Kenya follows Nigeria with a total of 163,554 positive cases, as on May 9. The country had detected the particularly virulent strain of B.1.617.2 last month, a variation which has wreaked havoc in India where the health system is overwhelmed with an acute shortage of hospital beds, oxygen cylinders and essential medicine.
This strain was detected in five patients who had returned to Kenya on April 10 after attending the Kumbh Mela, a Hindu religious gathering aggressively promoted by India’s ruling far-right government led by the Bharatiya Janata Party. The gathering brought together millions of people from different northern Indian States, against all scientific advice.
By Sunday, this strain was also detected in South Africa. According to a statement by the country’s health department, two people from the province of Gauteng and two others from KwaZulu-Natal were found to be infected with this strain. “All cases have been isolated and managed.. and contact tracing has been performed in order to limit the spread of this variant,” the department said.
11 cases of the B.1.1.7 variant, first detected in the UK, have also been found in South Africa. Eight of these have been recorded in Western Cape, two in Gauteng, and one in KwaZulu-Natal. This variant has been “detected in community samples and.. therefore suggests that the community transmission of B.1.1.7 has already set in,” as per the health department‘s statement.
These two strains have further complicated COVID-19 management in South Africa and the rest of the continent, where the B.1.351 strain has been prevalent.

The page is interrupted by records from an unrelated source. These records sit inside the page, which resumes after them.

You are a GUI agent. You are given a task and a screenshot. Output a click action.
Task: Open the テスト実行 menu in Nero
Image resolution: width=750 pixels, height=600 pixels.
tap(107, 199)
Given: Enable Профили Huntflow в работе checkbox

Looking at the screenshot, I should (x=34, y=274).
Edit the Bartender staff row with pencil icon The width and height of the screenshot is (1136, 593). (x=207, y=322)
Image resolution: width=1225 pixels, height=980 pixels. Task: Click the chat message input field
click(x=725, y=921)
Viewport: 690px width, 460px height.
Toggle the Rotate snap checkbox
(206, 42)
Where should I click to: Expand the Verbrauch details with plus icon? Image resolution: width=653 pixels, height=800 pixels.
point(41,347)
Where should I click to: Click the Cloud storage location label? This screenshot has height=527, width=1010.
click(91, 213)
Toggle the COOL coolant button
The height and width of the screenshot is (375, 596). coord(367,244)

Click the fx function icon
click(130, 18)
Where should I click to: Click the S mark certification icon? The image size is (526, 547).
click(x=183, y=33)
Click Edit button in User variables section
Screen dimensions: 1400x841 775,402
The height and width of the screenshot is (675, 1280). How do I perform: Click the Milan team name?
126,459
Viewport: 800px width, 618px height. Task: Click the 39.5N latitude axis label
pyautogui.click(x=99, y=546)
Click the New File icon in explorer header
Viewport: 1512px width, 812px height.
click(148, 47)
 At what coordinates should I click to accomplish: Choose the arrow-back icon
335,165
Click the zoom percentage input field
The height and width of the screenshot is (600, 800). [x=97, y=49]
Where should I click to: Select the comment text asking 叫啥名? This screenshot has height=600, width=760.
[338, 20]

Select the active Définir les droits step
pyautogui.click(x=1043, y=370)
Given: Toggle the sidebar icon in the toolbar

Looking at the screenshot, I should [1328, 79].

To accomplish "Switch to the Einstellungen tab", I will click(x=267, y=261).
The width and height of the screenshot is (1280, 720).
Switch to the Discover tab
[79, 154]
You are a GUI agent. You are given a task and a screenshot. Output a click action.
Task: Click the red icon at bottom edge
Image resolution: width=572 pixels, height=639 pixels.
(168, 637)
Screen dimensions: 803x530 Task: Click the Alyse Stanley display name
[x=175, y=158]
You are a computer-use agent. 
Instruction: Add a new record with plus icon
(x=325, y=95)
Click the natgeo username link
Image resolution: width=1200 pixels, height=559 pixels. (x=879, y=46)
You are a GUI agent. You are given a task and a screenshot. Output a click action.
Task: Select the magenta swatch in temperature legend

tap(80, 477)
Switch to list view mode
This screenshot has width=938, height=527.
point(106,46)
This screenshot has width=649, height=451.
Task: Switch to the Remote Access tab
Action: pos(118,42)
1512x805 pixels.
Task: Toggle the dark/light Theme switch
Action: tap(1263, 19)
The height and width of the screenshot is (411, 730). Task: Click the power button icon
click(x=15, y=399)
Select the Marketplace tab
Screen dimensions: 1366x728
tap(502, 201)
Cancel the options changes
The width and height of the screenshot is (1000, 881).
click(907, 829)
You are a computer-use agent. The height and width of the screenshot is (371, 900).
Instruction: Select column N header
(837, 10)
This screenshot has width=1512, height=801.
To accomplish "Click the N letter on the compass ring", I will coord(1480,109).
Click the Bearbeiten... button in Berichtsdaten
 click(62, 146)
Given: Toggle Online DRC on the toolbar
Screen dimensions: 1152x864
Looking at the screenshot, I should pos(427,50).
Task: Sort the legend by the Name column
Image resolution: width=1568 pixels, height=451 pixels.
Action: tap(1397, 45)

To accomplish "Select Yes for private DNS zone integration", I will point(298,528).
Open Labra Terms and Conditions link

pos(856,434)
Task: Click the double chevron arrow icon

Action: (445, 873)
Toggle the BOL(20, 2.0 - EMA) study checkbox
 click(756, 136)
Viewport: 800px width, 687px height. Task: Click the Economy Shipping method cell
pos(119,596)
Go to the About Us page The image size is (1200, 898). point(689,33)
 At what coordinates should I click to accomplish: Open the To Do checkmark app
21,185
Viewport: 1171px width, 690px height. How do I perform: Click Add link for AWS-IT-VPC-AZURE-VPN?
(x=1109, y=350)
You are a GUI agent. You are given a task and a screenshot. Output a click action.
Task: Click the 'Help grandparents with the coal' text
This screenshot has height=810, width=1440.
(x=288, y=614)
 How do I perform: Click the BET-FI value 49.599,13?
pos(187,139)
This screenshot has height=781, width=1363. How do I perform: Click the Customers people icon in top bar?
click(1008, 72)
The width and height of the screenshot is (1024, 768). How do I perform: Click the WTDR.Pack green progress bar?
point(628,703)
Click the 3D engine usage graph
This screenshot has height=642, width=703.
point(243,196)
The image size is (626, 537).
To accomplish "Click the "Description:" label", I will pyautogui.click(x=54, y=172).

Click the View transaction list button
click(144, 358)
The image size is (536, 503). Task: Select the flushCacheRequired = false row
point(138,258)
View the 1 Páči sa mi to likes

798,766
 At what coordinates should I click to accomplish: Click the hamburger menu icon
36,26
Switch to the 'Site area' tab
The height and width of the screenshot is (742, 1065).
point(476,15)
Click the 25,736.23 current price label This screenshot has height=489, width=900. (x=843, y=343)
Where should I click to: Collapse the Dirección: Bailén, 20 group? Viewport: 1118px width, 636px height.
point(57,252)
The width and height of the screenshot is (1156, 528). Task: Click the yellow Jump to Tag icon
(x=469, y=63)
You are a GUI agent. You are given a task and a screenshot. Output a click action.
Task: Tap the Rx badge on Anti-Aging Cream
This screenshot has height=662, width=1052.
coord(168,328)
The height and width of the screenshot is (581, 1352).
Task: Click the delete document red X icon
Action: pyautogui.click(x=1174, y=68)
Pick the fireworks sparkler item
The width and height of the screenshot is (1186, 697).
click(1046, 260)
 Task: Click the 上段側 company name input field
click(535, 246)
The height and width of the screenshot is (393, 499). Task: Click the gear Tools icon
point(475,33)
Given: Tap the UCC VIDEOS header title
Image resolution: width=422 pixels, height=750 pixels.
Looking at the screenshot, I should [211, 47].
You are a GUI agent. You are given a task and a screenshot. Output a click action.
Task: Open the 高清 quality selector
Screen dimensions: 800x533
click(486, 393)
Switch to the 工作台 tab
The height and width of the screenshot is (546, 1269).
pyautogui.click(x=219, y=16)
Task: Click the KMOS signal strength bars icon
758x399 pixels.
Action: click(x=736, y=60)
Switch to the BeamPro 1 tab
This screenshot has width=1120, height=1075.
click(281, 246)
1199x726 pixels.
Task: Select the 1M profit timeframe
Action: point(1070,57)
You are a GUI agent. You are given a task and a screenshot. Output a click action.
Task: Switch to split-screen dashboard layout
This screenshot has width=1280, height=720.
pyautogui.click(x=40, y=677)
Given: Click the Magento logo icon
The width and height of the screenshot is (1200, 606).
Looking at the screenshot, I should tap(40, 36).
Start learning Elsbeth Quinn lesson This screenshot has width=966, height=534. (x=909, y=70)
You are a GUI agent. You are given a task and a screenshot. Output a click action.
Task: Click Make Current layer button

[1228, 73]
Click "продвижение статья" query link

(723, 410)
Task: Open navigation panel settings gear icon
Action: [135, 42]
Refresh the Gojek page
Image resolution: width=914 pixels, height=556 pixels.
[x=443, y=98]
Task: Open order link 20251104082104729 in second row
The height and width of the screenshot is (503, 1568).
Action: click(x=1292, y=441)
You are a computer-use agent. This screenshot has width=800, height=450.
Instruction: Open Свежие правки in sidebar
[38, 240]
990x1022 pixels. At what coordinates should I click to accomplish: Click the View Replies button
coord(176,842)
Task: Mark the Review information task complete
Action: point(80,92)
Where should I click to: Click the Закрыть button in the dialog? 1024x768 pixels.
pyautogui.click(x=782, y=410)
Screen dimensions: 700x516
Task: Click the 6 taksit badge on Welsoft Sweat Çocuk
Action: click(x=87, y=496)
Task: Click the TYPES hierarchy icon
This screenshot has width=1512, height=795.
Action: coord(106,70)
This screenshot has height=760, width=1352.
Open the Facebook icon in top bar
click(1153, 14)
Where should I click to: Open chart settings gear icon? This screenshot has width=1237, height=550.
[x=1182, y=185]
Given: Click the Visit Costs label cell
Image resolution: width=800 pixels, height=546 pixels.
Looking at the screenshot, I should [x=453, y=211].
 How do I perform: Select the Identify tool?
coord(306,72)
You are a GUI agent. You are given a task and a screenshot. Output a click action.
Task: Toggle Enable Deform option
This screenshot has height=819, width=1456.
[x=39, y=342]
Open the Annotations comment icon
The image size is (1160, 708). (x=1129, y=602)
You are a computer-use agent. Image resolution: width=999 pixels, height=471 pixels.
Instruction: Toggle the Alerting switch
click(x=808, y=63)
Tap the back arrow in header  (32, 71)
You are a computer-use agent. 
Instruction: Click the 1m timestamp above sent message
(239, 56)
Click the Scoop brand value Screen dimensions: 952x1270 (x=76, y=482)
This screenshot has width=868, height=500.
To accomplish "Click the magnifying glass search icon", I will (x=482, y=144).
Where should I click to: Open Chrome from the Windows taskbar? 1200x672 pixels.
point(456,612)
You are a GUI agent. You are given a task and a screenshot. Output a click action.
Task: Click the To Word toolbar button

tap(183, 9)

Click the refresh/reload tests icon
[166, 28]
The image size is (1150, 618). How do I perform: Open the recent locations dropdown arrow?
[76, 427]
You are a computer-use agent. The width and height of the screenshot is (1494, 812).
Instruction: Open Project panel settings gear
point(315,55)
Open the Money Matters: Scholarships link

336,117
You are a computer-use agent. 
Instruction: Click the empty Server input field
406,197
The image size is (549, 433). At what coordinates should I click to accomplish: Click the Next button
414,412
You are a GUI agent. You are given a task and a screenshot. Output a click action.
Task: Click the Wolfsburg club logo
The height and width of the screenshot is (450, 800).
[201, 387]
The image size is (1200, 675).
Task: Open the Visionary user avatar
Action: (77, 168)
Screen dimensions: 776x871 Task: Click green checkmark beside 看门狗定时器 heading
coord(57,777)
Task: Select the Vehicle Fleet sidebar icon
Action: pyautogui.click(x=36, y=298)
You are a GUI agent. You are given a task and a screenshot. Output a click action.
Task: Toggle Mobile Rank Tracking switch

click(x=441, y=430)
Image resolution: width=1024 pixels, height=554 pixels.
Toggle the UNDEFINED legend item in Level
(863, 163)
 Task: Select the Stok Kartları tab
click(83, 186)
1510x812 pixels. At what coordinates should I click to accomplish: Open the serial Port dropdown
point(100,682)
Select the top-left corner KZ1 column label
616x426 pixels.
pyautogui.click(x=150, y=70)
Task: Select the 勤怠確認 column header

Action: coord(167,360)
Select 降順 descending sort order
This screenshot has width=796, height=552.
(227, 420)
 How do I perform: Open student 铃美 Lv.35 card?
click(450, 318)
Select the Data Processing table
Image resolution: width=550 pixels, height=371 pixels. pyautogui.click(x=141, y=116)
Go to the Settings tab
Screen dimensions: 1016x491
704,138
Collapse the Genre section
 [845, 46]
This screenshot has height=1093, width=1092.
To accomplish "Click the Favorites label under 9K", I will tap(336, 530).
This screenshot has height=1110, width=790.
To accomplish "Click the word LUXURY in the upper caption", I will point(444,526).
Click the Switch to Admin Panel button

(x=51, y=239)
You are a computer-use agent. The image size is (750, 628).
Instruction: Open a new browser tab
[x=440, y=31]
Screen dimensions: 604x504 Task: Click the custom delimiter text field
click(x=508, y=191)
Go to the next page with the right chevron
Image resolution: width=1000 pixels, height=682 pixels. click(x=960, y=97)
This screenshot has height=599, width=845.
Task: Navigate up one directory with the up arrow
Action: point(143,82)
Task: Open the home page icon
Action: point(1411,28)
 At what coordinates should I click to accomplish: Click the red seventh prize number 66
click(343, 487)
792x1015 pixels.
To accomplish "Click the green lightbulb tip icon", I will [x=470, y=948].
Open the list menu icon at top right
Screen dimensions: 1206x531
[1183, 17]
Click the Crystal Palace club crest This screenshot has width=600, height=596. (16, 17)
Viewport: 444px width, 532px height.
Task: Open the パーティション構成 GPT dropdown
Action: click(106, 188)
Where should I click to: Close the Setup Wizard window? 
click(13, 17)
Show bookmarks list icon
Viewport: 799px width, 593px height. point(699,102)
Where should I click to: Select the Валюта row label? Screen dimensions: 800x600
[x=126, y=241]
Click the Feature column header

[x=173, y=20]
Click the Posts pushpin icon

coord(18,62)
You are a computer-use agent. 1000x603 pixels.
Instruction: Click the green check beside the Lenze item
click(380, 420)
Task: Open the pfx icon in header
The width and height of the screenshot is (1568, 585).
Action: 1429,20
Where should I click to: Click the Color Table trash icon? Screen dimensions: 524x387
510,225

“The tragedy in India does not have to happen here in Africa, but we must all be on the highest possible alert,” cautioned Matshidiso Moeti, WHO’s regional director for Africa, on May 6.
While the case-curve in Africa has plateaued in the last few weeks, the WHO has warned of the possibility of a “third wave” on the continent due to the new variants. “It’s a race against time and the virus. Given the limited supply, we recommend that countries prioritize giving the first dose to as many high-risk people as possible in the shortest amount of time,” Moeti said.
Despite being the second-most populous continent on the globe – accounting for 17.21% of the world population – the vaccination rate in Africa is the lowest in the world and has been further declining. According to the WHO, Africa currently accounts “for only 1% of the vaccines administered worldwide, down from 2% a few weeks ago.”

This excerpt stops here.